[Collected data]

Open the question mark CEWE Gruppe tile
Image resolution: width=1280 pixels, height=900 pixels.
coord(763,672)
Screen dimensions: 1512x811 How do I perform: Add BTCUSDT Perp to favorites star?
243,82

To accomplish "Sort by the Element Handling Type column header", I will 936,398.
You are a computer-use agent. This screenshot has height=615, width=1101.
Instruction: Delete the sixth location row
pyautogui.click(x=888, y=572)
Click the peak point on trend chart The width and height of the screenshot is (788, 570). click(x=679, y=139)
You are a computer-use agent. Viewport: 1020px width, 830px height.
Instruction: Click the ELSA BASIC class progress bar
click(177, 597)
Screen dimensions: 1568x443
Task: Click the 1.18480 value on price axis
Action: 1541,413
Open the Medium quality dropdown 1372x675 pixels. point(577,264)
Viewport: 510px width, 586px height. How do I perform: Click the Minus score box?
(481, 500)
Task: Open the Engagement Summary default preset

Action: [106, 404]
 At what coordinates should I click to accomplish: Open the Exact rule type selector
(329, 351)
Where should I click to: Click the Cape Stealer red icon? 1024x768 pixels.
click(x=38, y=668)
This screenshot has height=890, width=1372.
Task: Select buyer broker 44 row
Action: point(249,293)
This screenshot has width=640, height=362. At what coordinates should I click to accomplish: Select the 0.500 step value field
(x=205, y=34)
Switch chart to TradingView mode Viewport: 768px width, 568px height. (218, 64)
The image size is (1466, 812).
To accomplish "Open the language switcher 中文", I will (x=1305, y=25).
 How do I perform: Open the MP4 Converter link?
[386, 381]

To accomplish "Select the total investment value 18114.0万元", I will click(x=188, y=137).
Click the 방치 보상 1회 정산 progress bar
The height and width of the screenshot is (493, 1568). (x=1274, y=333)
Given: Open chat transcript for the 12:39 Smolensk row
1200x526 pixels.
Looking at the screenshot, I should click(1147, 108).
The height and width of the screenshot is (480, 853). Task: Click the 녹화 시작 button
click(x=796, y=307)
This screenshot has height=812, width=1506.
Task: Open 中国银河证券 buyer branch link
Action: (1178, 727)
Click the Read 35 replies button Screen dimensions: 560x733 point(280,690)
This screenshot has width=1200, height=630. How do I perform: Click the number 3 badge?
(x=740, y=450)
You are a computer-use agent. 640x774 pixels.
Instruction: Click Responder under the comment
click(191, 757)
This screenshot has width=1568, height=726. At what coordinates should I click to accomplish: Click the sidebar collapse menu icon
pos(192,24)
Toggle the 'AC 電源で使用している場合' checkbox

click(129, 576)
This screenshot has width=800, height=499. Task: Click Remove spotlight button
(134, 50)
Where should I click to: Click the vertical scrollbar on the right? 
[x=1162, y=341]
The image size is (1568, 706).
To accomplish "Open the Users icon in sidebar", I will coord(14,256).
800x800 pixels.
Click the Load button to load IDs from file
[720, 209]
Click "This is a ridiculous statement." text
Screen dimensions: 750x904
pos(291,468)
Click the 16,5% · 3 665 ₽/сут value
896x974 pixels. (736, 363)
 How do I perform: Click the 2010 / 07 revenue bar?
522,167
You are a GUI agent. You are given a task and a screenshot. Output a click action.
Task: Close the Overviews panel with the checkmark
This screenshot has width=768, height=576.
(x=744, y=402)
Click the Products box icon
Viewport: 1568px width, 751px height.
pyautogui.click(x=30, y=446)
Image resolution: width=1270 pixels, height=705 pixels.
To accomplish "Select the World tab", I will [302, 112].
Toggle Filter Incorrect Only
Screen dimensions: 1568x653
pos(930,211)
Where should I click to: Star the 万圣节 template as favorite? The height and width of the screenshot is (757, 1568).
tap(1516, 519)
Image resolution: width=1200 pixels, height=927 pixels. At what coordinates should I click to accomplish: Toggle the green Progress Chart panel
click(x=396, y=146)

Exercise goal —
Your answer should be each line from the entries that includes the string "computer".

Result for this exercise —
You are a computer-use agent. This screenshot has height=615, width=1101.
You are a computer-use agent. Viewport: 1020px width, 830px height.
You are a computer-use agent. 640x774 pixels.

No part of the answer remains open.